▼

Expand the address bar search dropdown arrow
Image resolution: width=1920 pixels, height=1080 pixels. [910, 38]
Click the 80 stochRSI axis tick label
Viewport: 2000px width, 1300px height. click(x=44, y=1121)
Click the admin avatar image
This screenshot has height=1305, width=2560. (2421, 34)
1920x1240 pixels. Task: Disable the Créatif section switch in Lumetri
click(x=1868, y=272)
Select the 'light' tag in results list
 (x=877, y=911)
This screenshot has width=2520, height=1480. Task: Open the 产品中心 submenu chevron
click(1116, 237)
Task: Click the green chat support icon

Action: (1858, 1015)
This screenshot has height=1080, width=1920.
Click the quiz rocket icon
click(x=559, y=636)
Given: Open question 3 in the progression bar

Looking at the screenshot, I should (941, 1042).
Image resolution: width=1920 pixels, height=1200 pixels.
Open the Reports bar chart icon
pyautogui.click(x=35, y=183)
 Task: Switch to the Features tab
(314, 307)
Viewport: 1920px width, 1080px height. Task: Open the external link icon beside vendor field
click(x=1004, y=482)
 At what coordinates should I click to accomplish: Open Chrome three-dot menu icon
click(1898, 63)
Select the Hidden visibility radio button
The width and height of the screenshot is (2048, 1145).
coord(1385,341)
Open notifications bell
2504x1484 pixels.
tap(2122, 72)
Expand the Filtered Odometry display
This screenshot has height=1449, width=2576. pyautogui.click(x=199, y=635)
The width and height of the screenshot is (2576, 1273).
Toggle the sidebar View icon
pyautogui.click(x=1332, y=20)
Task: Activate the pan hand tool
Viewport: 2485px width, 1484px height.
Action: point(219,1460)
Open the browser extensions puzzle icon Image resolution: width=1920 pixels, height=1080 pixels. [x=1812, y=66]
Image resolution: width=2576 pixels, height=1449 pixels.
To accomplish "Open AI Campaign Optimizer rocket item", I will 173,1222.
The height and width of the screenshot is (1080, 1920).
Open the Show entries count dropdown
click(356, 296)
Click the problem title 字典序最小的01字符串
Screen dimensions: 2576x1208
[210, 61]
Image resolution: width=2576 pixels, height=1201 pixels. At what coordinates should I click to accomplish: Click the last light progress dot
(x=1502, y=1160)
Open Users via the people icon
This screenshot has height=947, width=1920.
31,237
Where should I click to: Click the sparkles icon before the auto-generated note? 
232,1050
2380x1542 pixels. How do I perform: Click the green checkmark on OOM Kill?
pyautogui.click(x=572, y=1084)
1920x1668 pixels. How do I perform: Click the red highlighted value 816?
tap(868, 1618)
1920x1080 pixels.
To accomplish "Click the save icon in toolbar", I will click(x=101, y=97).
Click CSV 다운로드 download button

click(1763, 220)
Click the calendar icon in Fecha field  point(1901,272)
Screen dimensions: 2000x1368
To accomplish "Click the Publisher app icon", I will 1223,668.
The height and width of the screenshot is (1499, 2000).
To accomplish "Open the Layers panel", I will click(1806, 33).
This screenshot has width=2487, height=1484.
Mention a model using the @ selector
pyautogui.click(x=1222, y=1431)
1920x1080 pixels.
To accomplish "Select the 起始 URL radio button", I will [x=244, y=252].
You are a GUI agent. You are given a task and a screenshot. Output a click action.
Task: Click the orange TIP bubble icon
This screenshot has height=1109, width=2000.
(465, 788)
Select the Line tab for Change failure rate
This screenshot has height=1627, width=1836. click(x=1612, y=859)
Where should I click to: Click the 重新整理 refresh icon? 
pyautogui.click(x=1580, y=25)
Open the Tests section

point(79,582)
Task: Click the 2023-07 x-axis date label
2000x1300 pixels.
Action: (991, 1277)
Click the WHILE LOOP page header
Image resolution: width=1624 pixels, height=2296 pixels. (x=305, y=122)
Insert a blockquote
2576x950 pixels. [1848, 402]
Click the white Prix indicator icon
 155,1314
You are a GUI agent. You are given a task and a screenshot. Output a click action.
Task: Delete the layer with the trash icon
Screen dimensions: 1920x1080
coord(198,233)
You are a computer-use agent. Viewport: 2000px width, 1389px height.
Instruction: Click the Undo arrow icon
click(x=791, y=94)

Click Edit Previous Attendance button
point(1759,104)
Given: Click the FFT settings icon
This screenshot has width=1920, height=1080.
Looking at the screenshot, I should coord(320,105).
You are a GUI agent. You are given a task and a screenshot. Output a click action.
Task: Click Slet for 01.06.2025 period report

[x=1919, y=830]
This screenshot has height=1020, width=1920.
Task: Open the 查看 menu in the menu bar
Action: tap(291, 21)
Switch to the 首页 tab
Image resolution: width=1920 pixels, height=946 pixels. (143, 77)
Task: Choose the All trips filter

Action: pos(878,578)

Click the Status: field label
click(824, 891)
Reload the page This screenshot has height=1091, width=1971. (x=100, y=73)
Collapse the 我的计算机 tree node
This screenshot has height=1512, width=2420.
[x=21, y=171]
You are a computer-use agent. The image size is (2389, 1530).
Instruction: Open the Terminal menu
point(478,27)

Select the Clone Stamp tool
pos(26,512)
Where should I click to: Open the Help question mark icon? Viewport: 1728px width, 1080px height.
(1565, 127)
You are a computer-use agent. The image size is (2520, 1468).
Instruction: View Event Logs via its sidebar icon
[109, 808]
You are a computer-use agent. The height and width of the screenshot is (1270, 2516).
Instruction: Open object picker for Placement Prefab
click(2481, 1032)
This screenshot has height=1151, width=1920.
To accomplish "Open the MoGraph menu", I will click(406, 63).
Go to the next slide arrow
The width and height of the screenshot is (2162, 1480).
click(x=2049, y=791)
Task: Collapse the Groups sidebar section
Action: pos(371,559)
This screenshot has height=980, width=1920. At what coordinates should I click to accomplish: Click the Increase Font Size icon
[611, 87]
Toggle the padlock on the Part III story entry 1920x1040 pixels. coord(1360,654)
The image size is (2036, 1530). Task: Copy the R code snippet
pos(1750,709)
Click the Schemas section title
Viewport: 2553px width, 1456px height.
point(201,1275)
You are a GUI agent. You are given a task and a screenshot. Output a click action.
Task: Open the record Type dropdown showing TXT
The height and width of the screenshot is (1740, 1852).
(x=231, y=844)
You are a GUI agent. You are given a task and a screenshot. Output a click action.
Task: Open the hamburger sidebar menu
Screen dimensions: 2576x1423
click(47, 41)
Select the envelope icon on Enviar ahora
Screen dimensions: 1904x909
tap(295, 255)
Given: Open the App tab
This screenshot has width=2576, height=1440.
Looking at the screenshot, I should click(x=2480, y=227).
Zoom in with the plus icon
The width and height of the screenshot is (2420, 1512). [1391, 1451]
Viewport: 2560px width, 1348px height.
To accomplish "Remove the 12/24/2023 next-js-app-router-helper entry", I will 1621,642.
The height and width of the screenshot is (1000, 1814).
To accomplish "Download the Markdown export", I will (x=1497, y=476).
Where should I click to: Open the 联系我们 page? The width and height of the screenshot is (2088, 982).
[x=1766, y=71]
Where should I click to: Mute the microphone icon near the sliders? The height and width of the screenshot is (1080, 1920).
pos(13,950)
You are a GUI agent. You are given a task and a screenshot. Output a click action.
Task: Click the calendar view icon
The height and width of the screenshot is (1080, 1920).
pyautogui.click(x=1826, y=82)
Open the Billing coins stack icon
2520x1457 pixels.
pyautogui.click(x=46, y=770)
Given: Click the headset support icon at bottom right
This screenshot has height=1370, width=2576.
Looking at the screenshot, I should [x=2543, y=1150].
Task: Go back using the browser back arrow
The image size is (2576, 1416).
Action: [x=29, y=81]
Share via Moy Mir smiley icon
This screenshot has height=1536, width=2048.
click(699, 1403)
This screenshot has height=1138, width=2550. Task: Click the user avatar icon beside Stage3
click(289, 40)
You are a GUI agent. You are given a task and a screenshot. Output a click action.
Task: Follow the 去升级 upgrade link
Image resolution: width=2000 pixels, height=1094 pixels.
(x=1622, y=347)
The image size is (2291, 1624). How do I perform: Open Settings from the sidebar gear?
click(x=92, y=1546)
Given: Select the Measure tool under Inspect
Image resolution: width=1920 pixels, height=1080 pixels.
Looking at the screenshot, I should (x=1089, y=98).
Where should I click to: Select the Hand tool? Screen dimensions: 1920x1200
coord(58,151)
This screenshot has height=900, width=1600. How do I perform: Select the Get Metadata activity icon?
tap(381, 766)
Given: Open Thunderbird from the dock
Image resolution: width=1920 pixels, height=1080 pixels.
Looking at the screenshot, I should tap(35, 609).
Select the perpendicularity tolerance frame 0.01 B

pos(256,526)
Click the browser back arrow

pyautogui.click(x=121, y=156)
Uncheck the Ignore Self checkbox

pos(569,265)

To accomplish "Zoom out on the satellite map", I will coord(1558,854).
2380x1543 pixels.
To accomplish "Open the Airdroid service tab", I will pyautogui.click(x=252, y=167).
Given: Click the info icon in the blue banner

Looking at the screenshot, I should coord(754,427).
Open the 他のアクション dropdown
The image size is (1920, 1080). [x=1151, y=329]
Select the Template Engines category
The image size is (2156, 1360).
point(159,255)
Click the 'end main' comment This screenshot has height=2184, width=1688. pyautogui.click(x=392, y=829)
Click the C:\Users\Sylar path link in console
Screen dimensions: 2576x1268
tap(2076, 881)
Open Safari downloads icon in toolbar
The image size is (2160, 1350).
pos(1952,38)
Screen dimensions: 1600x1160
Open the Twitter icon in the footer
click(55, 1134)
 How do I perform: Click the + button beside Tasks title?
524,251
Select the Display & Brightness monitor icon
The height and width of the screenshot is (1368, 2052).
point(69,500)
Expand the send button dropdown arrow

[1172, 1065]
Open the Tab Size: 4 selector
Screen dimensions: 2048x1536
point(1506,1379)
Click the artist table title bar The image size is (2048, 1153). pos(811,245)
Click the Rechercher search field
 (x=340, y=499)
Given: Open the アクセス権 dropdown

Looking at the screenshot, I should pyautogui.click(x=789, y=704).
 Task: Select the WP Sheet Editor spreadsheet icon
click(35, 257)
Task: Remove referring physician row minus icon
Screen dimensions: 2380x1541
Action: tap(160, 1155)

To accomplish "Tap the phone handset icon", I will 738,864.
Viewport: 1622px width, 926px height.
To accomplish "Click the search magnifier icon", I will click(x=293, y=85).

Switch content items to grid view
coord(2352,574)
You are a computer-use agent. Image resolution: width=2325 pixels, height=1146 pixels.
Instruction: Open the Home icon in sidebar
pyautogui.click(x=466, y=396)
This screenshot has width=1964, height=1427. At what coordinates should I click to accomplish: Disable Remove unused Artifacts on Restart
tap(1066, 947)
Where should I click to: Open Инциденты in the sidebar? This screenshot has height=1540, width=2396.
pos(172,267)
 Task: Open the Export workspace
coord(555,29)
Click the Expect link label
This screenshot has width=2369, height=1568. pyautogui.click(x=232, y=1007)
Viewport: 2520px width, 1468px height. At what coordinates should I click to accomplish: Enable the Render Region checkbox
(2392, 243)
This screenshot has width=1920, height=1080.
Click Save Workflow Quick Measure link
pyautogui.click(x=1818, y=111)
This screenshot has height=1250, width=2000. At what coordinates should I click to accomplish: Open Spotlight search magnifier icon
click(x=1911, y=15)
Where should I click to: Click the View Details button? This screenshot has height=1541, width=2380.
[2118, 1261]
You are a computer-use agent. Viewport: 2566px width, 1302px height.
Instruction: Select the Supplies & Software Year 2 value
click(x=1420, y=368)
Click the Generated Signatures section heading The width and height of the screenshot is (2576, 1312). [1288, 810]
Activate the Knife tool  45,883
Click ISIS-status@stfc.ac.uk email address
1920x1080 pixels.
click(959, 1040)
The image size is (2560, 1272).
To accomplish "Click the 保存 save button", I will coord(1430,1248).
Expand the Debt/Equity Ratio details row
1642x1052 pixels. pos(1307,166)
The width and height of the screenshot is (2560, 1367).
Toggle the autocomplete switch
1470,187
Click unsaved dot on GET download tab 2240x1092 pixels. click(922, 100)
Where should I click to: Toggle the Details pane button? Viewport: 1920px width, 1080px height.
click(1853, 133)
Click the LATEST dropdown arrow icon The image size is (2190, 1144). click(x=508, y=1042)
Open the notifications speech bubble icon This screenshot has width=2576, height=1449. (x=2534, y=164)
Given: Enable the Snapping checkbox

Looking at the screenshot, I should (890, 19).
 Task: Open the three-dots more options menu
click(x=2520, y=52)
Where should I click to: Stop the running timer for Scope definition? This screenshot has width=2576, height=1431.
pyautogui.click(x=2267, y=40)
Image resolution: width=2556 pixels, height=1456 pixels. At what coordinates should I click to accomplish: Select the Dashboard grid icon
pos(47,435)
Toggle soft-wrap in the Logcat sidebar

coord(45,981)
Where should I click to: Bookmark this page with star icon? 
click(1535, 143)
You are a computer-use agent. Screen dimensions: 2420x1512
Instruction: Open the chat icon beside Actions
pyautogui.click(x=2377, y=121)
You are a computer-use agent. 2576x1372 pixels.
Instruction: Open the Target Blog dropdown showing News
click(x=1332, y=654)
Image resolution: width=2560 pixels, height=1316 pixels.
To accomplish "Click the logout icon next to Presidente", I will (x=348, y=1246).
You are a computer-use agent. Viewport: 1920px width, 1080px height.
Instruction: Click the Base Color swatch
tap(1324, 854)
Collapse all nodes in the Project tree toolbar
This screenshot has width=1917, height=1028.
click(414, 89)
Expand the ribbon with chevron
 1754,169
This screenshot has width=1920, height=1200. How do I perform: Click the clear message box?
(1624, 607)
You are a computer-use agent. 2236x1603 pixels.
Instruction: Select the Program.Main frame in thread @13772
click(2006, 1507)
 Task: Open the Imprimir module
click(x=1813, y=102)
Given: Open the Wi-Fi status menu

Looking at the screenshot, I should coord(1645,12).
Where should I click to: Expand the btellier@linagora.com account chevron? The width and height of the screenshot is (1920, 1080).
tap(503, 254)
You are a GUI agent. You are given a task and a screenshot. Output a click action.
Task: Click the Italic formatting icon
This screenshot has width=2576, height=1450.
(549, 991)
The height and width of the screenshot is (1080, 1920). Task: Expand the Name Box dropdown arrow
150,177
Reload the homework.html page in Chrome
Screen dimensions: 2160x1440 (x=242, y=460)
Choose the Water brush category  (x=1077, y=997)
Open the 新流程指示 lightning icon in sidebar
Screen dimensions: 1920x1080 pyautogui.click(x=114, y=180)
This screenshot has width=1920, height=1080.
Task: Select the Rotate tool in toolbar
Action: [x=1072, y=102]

▲

▶ WORK TO BE COMPLETED: Once you find the line with "Viewport: 1920px width, 1080px height. Task: Open" above, print it and every line after it up to and including the line with "Image resolution: width=2576 pixels, height=1449", exactly as written and nothing else.

▶ SOLUTION TO THE EXERCISE:
Viewport: 1920px width, 1080px height. Task: Open the external link icon beside vendor field
click(x=1004, y=482)
 At what coordinates should I click to accomplish: Open Chrome three-dot menu icon
click(1898, 63)
Select the Hidden visibility radio button
The width and height of the screenshot is (2048, 1145).
coord(1385,341)
Open notifications bell
2504x1484 pixels.
tap(2122, 72)
Expand the Filtered Odometry display
This screenshot has height=1449, width=2576. pyautogui.click(x=199, y=635)
The width and height of the screenshot is (2576, 1273).
Toggle the sidebar View icon
pyautogui.click(x=1332, y=20)
Task: Activate the pan hand tool
Viewport: 2485px width, 1484px height.
Action: point(219,1460)
Open the browser extensions puzzle icon Image resolution: width=1920 pixels, height=1080 pixels. [x=1812, y=66]
Image resolution: width=2576 pixels, height=1449 pixels.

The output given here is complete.